Dataset excerpts:
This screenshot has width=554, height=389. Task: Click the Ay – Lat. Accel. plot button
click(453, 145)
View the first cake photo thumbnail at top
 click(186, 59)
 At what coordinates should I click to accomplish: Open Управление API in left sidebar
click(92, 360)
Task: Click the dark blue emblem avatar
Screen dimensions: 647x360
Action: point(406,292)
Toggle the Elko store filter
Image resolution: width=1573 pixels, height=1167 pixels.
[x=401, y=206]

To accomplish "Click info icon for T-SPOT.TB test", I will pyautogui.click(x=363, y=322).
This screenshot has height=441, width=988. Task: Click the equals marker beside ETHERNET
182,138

Assigned task: After reading the listing above, print each line back exactly.

Exercise answer:
This screenshot has width=554, height=389. Task: Click the Ay – Lat. Accel. plot button
click(453, 145)
View the first cake photo thumbnail at top
 click(186, 59)
 At what coordinates should I click to accomplish: Open Управление API in left sidebar
click(92, 360)
Task: Click the dark blue emblem avatar
Screen dimensions: 647x360
Action: point(406,292)
Toggle the Elko store filter
Image resolution: width=1573 pixels, height=1167 pixels.
[x=401, y=206]

To accomplish "Click info icon for T-SPOT.TB test", I will pyautogui.click(x=363, y=322).
This screenshot has height=441, width=988. Task: Click the equals marker beside ETHERNET
182,138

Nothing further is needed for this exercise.